Cardinal Cormac Murphy-O'Connor said Catholic MPs must be granted a free vote on the Human Fertilisation and Embryology Bill.

Former cabinet minister Stephen Byers also warned that the public would "look on in disbelief" if MPs could not follow their convictions.

Downing Street and the whips' office maintained that they would not allow Catholic MPs to vote against the legislation when it returns to the House of Commons next month.

At least one cabinet minister is believed to be preparing to quit rather than support the Bill, or take the compromise option of abstaining offered by the Chief Whip, Geoff Hoon. The Bill would allow the creation of hybrid human-animal embryos for research into diseases such as Parkinson's and Alzheimer's.

In his Easter Sunday sermon, Cardinal Keith O'Brien, the head of Scottish Catholics, will describe the plans as "monstrous" and urge Mr Brown to allow a free vote.

Catholic Labour MP Joe Benton increased the pressure on the Prime Minister yesterday with a claim that a "substantial number" of his colleagues were ready to defy the Government.

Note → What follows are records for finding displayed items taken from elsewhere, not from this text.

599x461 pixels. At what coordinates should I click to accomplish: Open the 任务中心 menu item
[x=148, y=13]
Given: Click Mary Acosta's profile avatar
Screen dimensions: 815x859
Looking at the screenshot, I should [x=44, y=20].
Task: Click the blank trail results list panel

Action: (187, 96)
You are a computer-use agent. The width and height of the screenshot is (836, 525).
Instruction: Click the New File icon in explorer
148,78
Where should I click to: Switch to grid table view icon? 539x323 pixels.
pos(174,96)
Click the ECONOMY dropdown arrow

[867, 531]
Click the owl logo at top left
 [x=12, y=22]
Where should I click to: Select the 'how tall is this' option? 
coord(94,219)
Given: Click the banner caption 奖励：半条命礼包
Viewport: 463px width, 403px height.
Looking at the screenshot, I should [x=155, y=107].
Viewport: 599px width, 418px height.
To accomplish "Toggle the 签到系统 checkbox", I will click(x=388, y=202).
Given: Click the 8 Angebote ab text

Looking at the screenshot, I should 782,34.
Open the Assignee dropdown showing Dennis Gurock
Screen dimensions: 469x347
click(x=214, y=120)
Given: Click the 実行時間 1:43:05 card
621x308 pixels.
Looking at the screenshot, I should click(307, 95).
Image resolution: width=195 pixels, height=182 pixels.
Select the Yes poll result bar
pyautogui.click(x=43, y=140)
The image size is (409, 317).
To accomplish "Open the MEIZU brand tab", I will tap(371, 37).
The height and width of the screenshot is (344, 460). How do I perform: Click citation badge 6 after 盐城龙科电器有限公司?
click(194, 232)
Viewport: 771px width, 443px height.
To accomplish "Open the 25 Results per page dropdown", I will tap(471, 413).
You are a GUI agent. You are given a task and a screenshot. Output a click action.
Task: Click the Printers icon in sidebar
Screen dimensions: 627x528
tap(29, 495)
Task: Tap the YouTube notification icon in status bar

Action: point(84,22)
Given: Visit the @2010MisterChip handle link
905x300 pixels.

Secretary of State for Wales, Paul Murphy, Secretary of State for Transport, Ruth Kelly, and Secretary of State for Defence, Des Browne, were also rumoured to be considering their positions.

Mr Byers said: "The public will look on in disbelief if a matter as sensitive as the creation of human-animal embryos is made a matter of party policy with the Government instructing its MPs how to vote."

Government officials maintained that Mr Brown had already made an "extraordinary" concession in allowing MPs to abstain. They insisted that a further relaxation in party orders would undermine commitment to a Bill that was set out in the Queen's Speech.

The Bill would allow scientists to transfer nuclei from human cells, such as skin cells, into animal egg cells that have had almost all of their genetic information removed.

The resulting "hybrid" embryos, which would be more than 99 per cent human, would be grown for a maximum of 14 days, then harvested for stem cells – immature cells than can become many types of tissue.